A new study published in the Articles in Advance section of Transportation Science, a journal of the Institute for Operations Research and the Management Sciences (INFORMS), improves how air traffic managers cope with unexpected delays and provides them with more predictable ways to manage arrival traffic at airports with adverse weather.
The study, Incorporating Predictability into Cost Optimization for Ground Delay Programs, is by Yi Liu and Mark Hansen of the University of California, Berkeley. Ms. Liu received honorable mention for her research in the 2013 INFORMS Aviation Applications Best Student Presentation Competition.
The paper’s key takeaway is that it is good to know early how late a flight will be. Ground Delay Program (GDP) decisions that recognize this are superior to those that do not, substantially reducing the cost of GDPs to flight operators. In a case study based on San Francisco International Airport, the authors reduced the cost of delays by 13%.
The model results can guide traffic managers on when to be optimistic, pessimistic, or neutral in their assumptions about when arrival capacity at an airport will recover.
Bad weather forces the FAA and air traffic controllers to implement GDPs. When there are delays, officials avoid asking pilots to circle their destination, which can increase fuel-related and others costs - and endanger
passengers. Instead, they delay planes on the ground until it is safe to fly, and until backups in traffic to destination airports are reduced.
In 2011, 1,065 GDPs were issued in the U.S., imposing delays totaling 26.8 million minutes to 519,940 flights. At high volume airports like San Francisco International and Newark Liberty International, GDPs are implemented as often as every other day.
The novelty of the new research is its recognition that airlines and their passengers benefit when they have accurate knowledge of flight delays ahead of time. GDP decisions are based on weather forecasts, which carry great uncertainty.

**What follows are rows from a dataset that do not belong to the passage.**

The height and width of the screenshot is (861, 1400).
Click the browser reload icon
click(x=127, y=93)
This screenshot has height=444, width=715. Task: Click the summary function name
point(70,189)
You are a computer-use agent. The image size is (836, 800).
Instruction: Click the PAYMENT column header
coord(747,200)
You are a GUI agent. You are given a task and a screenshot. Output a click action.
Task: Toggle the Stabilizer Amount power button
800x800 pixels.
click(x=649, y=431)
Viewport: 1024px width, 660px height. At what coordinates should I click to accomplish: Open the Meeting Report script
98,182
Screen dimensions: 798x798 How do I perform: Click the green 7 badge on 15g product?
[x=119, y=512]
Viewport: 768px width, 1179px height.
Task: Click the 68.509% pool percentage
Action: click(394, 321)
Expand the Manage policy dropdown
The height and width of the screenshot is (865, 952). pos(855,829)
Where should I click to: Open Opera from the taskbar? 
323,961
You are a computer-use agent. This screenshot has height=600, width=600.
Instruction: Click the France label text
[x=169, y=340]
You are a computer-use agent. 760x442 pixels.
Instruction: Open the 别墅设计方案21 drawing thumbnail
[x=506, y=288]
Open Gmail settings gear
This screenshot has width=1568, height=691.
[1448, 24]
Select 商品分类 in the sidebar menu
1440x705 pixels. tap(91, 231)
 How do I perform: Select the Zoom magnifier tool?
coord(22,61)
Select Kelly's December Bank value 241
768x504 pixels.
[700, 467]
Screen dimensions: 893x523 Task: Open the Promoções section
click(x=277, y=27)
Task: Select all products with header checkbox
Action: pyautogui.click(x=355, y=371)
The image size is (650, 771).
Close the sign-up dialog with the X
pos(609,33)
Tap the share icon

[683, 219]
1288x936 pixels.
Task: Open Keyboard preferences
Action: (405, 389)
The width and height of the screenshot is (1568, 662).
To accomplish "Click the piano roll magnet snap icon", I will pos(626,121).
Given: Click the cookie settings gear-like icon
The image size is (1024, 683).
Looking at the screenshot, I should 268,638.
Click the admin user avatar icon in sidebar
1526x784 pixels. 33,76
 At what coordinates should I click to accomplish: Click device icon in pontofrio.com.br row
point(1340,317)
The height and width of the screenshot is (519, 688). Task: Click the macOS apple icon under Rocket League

The authors sought to minimize the expected cost of delay, given the information that is available when the decision is made, assigning a cost to changes in the initial plan’s delay.
Ideally, for the amount of delay incurred by a GDP, the cost is least if the entire delay is predicted up front; if there are subsequent modifications, the cost increases. Previous research into reducing delay cost focused on two factors, delays that take place on the ground and those that occur in the air. This is the first research that incorporates a new factor, predictability, into reducing the cost of GDP.
Initial GDP decisions are revised if there are changes in conditions. The most common revisions are extending delays and early resumptions of flights. Prior research did not consider how changes to the initial plan affect the cost of a GDP. And previous research considered the same unit cost of ground delay regardless of whether it was part of the initial GDP plan or imposed due to an extension. In reality, unexpected extra delays require more flight operator dispatcher effort and reduce air traffic controllers’ choices, which can result in greater costs compared to those in the initial plan.
To study the relationship between these GDP problems and decisions, the authors formulated the problem based on a technique known as “continuous approximation modeling.” This is the first time that this class of models, though widely used in other areas of transport analysis, has been applied to this kind of problem. The models are based on a small number of parameters, highlighting the problem’s essence without the distraction of extraneous details.
The analysis also highlights the interplay of GDP scope—the geographical area where originating flights are assigned ground delays and the importance of unpredictability in determining the right “risk posture” to take in planning GDPs. The model is the first to systematically explore how the scope decision affects the optimal planned duration of a GDP.
The insights from this analysis could be used to develop a decision support tool that air traffic managers use to design more predictable GDPs.